I've been on this journey for several months now, and it seems like it isn't going to end anytime soon (at least not end well).
I have 7+ PAVMs - this was my introduction to the world of AVMs, and, to be honest, was a very gentle introduction compared to many of your stories, Like most of you, I have dealt with ill-informed doctors, unsympathetic employers, and confused family members. My plan was to have these embolized this week; however, I have had to postpone due to other complications.
I have 1 CAVM - After discovering the AVMs, I was encouraged to have an MRI to check for other problems - dynamic MRI scheduled directly after the first one . . .. now I have to decide how to deal with this. I know I'm not being logical now, but I am tempted to just leave it alone.

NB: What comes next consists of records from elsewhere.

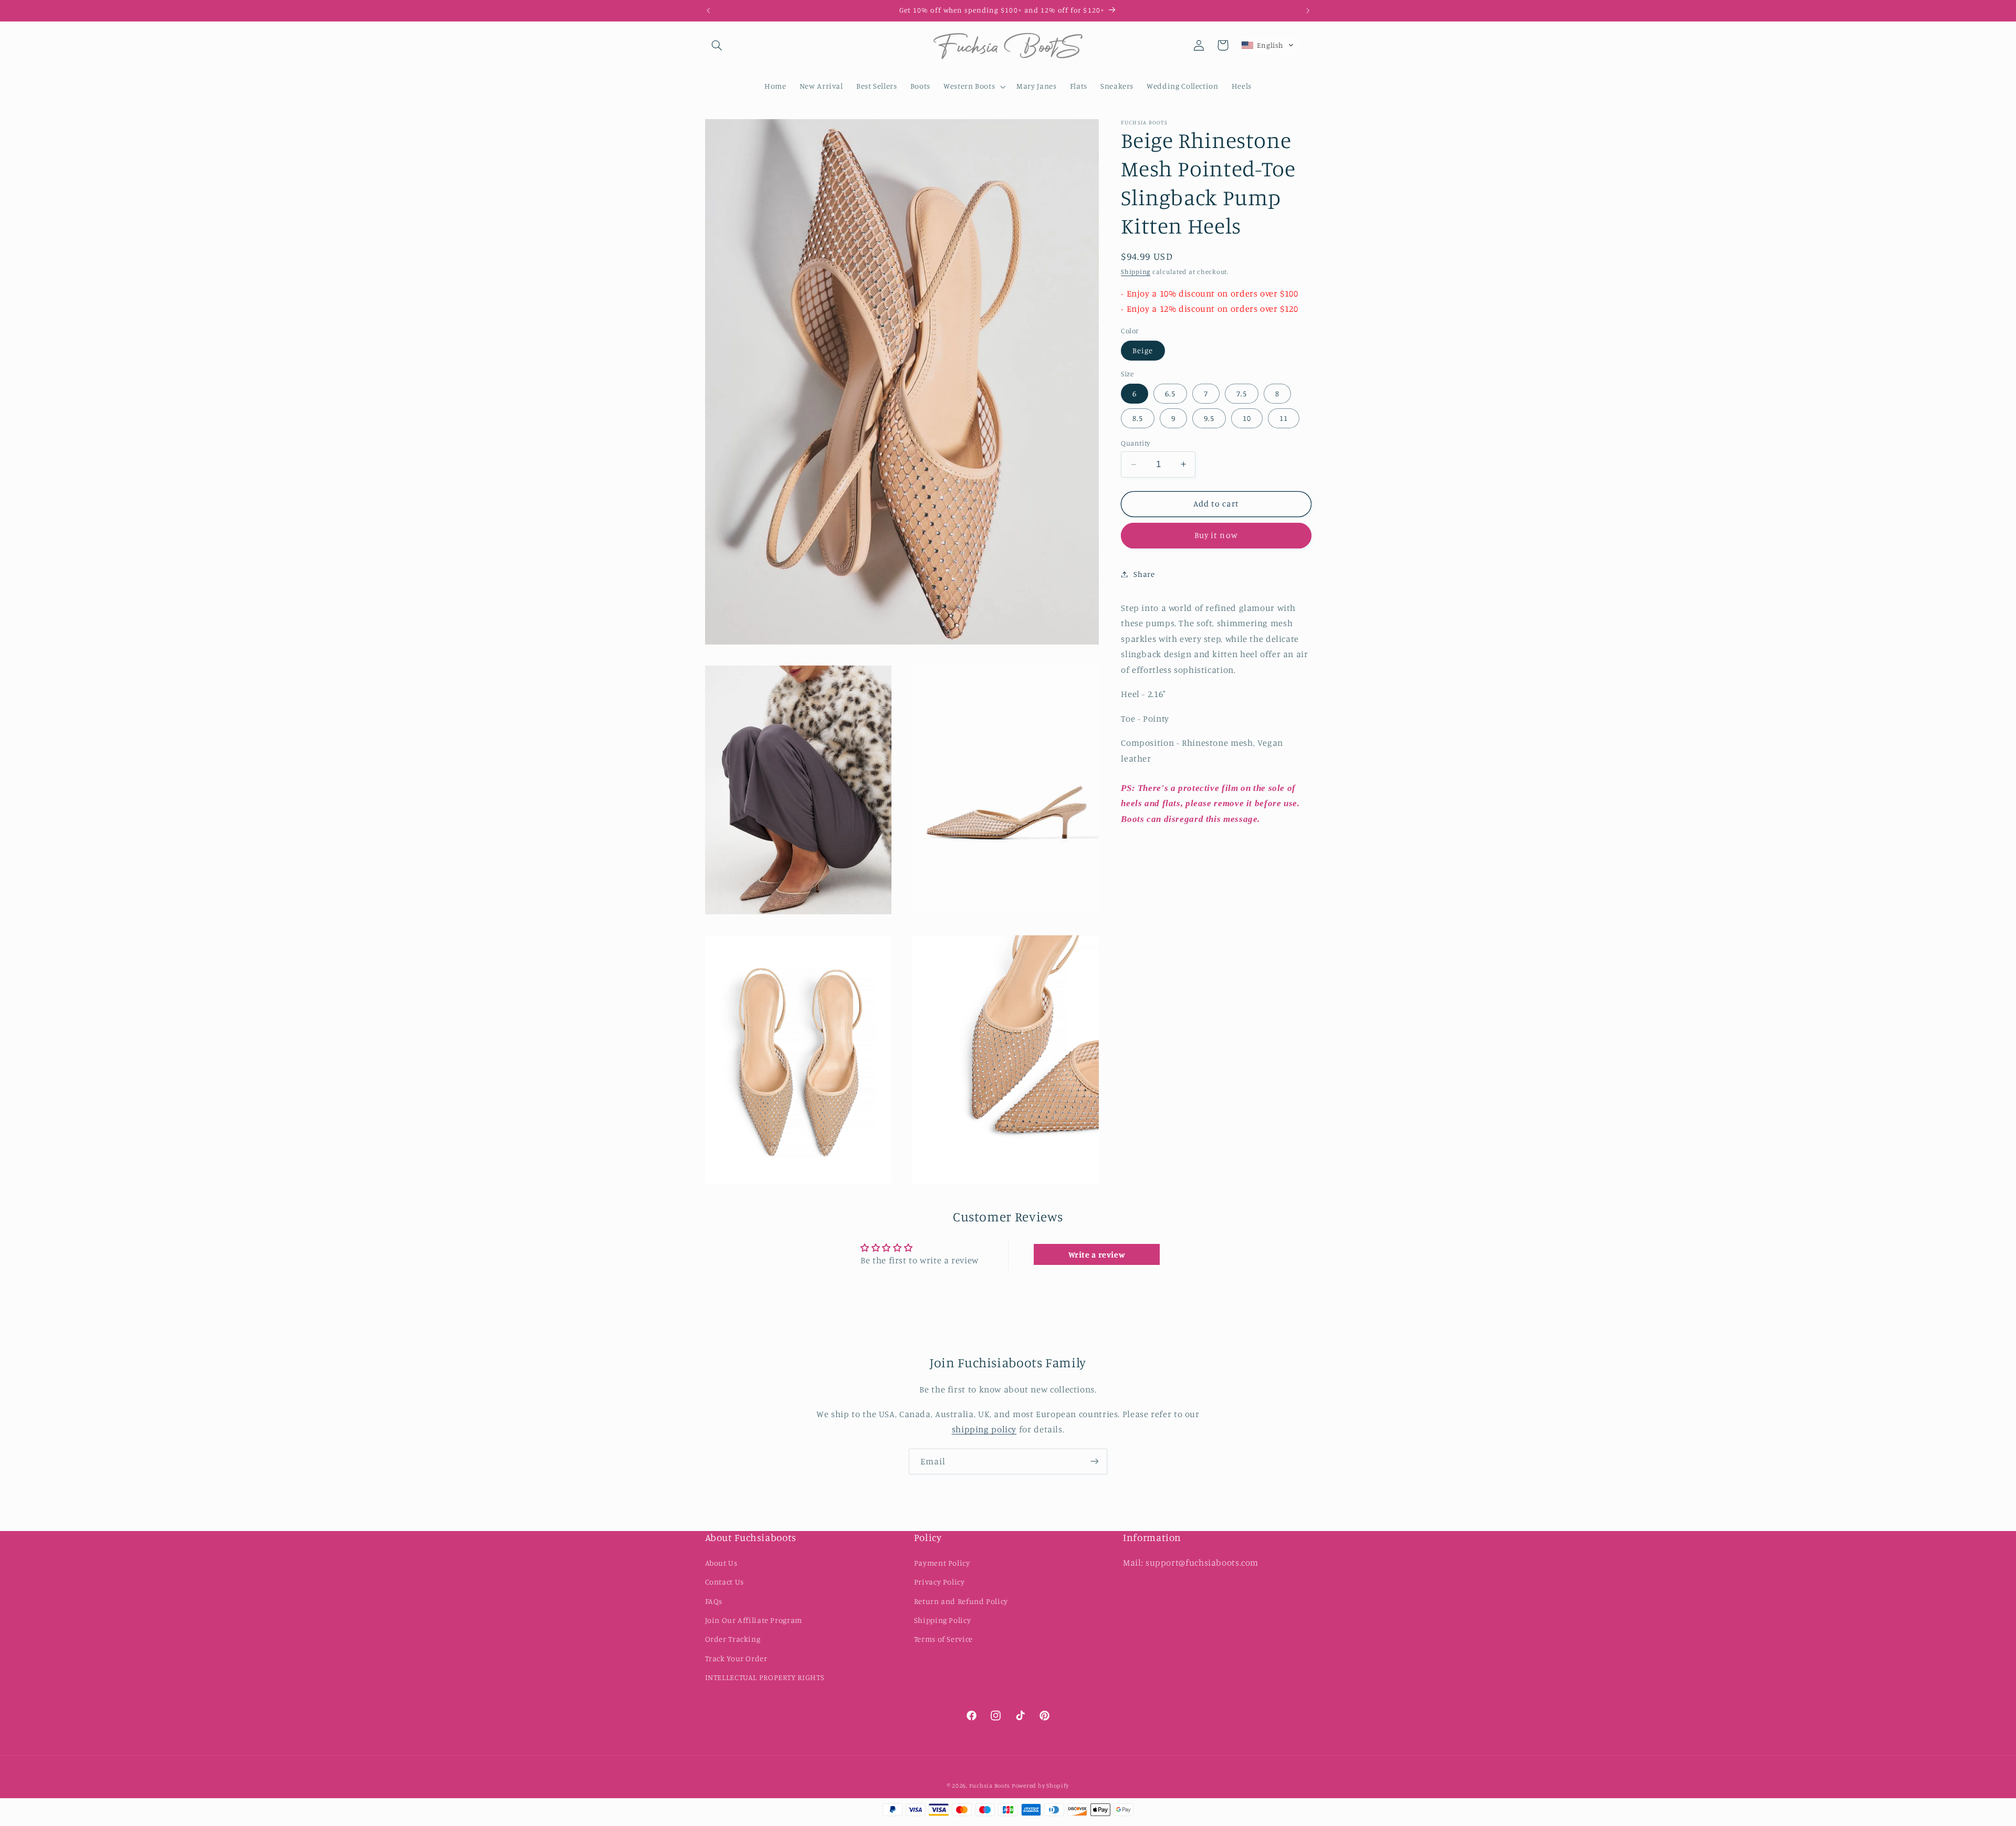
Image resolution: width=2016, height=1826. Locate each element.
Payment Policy (942, 1562)
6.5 (1170, 392)
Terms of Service (943, 1638)
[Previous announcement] (708, 10)
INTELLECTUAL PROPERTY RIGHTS (765, 1677)
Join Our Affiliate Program (753, 1620)
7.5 (1241, 392)
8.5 (1137, 417)
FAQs (714, 1601)
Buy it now (1216, 535)
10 (1247, 417)
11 (1283, 417)
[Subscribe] (1095, 1461)
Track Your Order (736, 1658)
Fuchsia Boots (990, 1786)
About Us (721, 1562)
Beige (1142, 349)
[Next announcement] (1307, 10)
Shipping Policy (942, 1620)
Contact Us (724, 1581)
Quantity (1135, 443)
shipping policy (984, 1429)
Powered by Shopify (1040, 1786)
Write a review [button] (1097, 1254)
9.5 (1209, 417)
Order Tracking (733, 1638)
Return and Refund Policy (961, 1601)
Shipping (1135, 272)
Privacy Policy (939, 1581)
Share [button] (1143, 573)
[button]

Pulmonary hypertension - the HHT specialist I have been working with ordered an bubble echo before I flew out for my embolization . . . guess what . . .I have pulmonary hypertension. Doesn't sound all that bad, but from what I've read, it's not good.
Three times I've been called a liar by friends because "your story keeps getting worse and worse" . . . . "you keep changing your story" . . . and to be honest, I "feel" okay, and you wouldn't know I have any problems by looking at me. My employer keeps pressing me for detailed records from my appointments . . . I don't really mind, but it's as if they don't believe me either.
I just feel so alone (except for you guys) and I can't really see any constructive steps to take. It is getting a little harder to go into work each day, and I am quickly loosing the few friends that I do have.
Any ideas from those who have gone through this stuff already?
Thank you SO much for your kindness!